N-cadherin, a transmembrane protein and major component of adherens junction, mediates cell-cell interactions and intracellular signaling that are important to the regulation of cell behaviors and organ development. Previous studies have identified mimetic peptides that possess similar bioactivity as that of N-cadherin, which promotes chondrogenesis of human mesenchymal stem cells (hMSCs); however, the molecular mechanism remains unknown. In this study, we combined the N-cadherin mimetic peptide (HAVDI) with the self-assembling KLD-12 peptide: the resultant peptide is capable of self-assembling into hydrogels functionalized with N-cadherin peptide in phosphate-buffered saline (PBS) at 37 °C. Encapsulation of hMSCs in these hydrogels showed enhanced expression of chondrogenic marker genes and deposition of cartilage specific extracellular matrix rich in proteoglycan and Type II Collagen compared to control hydrogels, with a scrambled-sequence peptide after 14 days of chondrogenic culture.

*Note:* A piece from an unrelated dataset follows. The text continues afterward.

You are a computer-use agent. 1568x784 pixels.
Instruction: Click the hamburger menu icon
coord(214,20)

Furthermore, western blot showed a significantly higher expression of active glycogen synthase kinase-3β (GSK-3β), which phosphorylates β-catenin and facilitates ubiquitin-mediated degradation, as well as a lower expression of β-catenin and LEF1 in the N-cadherin peptide hydrogels versus controls. Immunofluorescence staining revealed significantly less nuclear localization of β-catenin in N-cadherin mimetic peptide hydrogels. Our findings suggest that N-cadherin peptide hydrogels suppress canonical Wnt signaling in hMSCs by reducing β-catenin nuclear translocation and the associated transcriptional activity of β-catenin/LEF-1/TCF complex, thereby enhancing the chondrogenesis of hMSCs. Our biomimetic self-assembled peptide hydrogels can serve as a tailorable and versatile three-dimensional culture platform to investigate the effect of biofunctionalization on stem cell behavior.

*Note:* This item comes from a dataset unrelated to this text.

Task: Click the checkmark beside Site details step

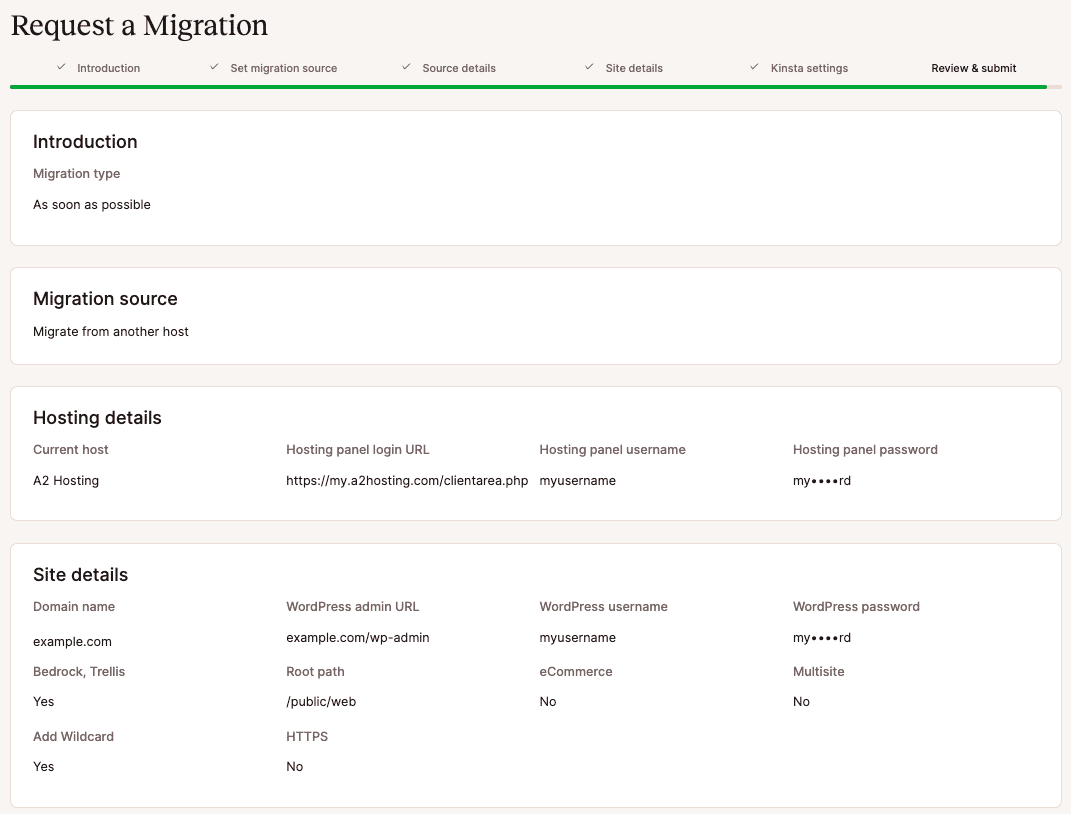Action: 590,66
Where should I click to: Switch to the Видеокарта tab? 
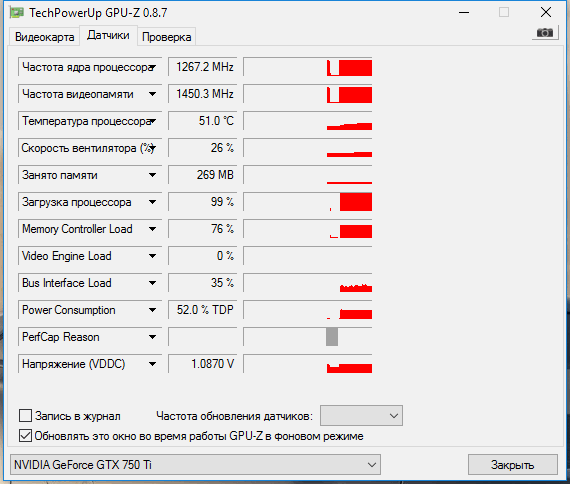44,37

N-钙黏蛋白是一种跨膜蛋白,也是黏着连接的主要成分,它介导细胞-细胞相互作用和细胞内信号转导,对细胞行为和器官发育的调节至关重要。先前的研究已经鉴定出具有与 N-钙黏蛋白相似生物活性的模拟肽,这些模拟肽促进了人间充质干细胞(hMSCs)的软骨生成;然而,其分子机制尚不清楚。在这项研究中,我们将 N-钙黏蛋白模拟肽(HAVDI)与自组装的 KLD-12 肽结合:所得的肽能够在 37°C 的磷酸盐缓冲盐水中(PBS)自组装成具有 N-钙黏蛋白肽功能化的水凝胶。与对照水凝胶相比,hMSC 包封在这些水凝胶中显示出软骨形成标志物基因的表达增强和富含蛋白聚糖和 II 型胶原的软骨特异性细胞外基质的沉积,在软骨形成培养 14 天后,具有随机序列的肽。此外,Western blot 显示,在 N-钙黏蛋白肽水凝胶中,活性糖原合酶激酶-3β(GSK-3β)的表达显著升高,GSK-3β 磷酸化β-连环蛋白并促进其泛素介导的降解,而β-连环蛋白和 LEF1 的表达则降低。免疫荧光染色显示,N-钙黏蛋白模拟肽水凝胶中β-连环蛋白的核定位明显减少。我们的研究结果表明,N-钙黏蛋白肽水凝胶通过减少β-连环蛋白的核易位及其与β-连环蛋白/LEF-1/TCF 复合物相关的转录活性,从而抑制 hMSC 中的经典 Wnt 信号通路,增强 hMSC 的软骨生成。我们的仿生自组装肽水凝胶可以作为一种可定制和多功能的三维培养平台,用于研究生物功能化对干细胞行为的影响。